— BEGIN Dataset records —

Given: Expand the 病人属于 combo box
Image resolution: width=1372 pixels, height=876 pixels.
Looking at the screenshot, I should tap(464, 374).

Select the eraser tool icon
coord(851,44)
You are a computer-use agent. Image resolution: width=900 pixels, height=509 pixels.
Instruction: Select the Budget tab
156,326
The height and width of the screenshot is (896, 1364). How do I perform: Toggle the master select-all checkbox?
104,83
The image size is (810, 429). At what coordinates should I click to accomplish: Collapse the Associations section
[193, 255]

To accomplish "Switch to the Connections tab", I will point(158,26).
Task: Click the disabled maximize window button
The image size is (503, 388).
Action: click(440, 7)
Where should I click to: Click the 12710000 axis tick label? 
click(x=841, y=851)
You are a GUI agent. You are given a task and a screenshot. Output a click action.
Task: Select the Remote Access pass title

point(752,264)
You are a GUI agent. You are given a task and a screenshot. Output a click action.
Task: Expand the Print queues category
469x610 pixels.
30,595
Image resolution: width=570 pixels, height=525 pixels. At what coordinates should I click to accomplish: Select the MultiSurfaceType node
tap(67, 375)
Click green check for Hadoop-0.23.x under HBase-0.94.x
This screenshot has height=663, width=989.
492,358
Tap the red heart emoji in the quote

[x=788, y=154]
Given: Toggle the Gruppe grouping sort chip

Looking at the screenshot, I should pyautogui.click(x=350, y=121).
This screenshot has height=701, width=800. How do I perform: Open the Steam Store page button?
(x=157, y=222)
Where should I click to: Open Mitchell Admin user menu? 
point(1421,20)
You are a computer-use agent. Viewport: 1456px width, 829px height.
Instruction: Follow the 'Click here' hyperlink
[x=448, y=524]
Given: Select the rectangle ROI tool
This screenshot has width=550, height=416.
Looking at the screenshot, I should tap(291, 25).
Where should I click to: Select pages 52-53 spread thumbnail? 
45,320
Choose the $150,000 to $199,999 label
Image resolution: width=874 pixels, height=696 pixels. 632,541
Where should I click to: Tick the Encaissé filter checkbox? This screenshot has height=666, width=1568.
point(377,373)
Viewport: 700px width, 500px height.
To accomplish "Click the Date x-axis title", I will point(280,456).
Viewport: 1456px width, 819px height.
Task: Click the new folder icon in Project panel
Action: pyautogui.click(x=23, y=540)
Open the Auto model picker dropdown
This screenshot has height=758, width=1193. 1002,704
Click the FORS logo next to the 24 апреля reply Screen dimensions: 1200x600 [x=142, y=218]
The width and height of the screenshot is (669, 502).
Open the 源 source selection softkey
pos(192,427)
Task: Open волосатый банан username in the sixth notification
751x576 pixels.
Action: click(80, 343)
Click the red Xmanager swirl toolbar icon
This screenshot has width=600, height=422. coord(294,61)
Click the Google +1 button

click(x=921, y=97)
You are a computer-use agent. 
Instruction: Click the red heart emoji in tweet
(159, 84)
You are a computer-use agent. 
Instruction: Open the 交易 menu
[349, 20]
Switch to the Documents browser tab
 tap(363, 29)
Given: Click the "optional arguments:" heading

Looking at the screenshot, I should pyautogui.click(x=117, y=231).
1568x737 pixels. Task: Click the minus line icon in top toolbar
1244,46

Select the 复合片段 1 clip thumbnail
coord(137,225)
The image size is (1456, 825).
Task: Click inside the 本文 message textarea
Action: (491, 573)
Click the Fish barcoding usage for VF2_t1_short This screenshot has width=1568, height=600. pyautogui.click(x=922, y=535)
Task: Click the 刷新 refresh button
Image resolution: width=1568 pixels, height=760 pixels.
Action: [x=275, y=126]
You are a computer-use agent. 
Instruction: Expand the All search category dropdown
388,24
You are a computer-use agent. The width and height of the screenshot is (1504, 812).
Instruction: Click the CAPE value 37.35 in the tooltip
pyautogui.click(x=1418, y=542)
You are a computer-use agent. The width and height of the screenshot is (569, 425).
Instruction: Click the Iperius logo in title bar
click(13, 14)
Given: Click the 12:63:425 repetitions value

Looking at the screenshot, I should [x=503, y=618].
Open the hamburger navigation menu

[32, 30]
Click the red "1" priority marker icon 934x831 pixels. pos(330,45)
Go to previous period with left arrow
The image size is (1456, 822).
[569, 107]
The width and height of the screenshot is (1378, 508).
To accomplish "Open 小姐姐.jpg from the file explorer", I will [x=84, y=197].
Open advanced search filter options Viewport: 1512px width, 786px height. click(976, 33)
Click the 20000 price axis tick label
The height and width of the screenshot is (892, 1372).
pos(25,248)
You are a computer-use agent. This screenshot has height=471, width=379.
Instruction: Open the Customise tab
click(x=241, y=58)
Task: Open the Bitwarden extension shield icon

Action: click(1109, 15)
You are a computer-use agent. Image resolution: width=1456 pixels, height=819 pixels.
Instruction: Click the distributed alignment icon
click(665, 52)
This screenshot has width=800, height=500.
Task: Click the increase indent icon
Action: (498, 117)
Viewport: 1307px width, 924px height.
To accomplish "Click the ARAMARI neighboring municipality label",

— END Dataset records —

Task prompt: Convert everything from the line containing "Choose the $150,000 to $199,999 label" down to and including the line containing "click(13, 14)" into a Markdown table with two columns, Number and Line, numbering each line and omitting blank lines.

Exercise response:
| Number | Line |
|---|---|
| 1 | Choose the $150,000 to $199,999 label |
| 2 | Image resolution: width=874 pixels, height=696 pixels. 632,541 |
| 3 | Where should I click to: Tick the Encaissé filter checkbox? This screenshot has height=666, width=1568. |
| 4 | point(377,373) |
| 5 | Viewport: 700px width, 500px height. |
| 6 | To accomplish "Click the Date x-axis title", I will point(280,456). |
| 7 | Viewport: 1456px width, 819px height. |
| 8 | Task: Click the new folder icon in Project panel |
| 9 | Action: pyautogui.click(x=23, y=540) |
| 10 | Open the Auto model picker dropdown |
| 11 | This screenshot has height=758, width=1193. 1002,704 |
| 12 | Click the FORS logo next to the 24 апреля reply Screen dimensions: 1200x600 [x=142, y=218] |
| 13 | The width and height of the screenshot is (669, 502). |
| 14 | Open the 源 source selection softkey |
| 15 | pos(192,427) |
| 16 | Task: Open волосатый банан username in the sixth notification |
| 17 | 751x576 pixels. |
| 18 | Action: click(80, 343) |
| 19 | Click the red Xmanager swirl toolbar icon |
| 20 | This screenshot has width=600, height=422. coord(294,61) |
| 21 | Click the Google +1 button |
| 22 | click(x=921, y=97) |
| 23 | You are a computer-use agent.  |
| 24 | Instruction: Click the red heart emoji in tweet |
| 25 | (159, 84) |
| 26 | You are a computer-use agent.  |
| 27 | Instruction: Open the 交易 menu |
| 28 | [349, 20] |
| 29 | Switch to the Documents browser tab |
| 30 |  tap(363, 29) |
| 31 | Given: Click the "optional arguments:" heading |
| 32 | Looking at the screenshot, I should pyautogui.click(x=117, y=231). |
| 33 | 1568x737 pixels. Task: Click the minus line icon in top toolbar |
| 34 | 1244,46 |
| 35 | Select the 复合片段 1 clip thumbnail |
| 36 | coord(137,225) |
| 37 | The image size is (1456, 825). |
| 38 | Task: Click inside the 本文 message textarea |
| 39 | Action: (491, 573) |
| 40 | Click the Fish barcoding usage for VF2_t1_short This screenshot has width=1568, height=600. pyautogui.click(x=922, y=535) |
| 41 | Task: Click the 刷新 refresh button |
| 42 | Image resolution: width=1568 pixels, height=760 pixels. |
| 43 | Action: [x=275, y=126] |
| 44 | You are a computer-use agent.  |
| 45 | Instruction: Expand the All search category dropdown |
| 46 | 388,24 |
| 47 | You are a computer-use agent. The width and height of the screenshot is (1504, 812). |
| 48 | Instruction: Click the CAPE value 37.35 in the tooltip |
| 49 | pyautogui.click(x=1418, y=542) |
| 50 | You are a computer-use agent. The width and height of the screenshot is (569, 425). |
| 51 | Instruction: Click the Iperius logo in title bar |
| 52 | click(13, 14) |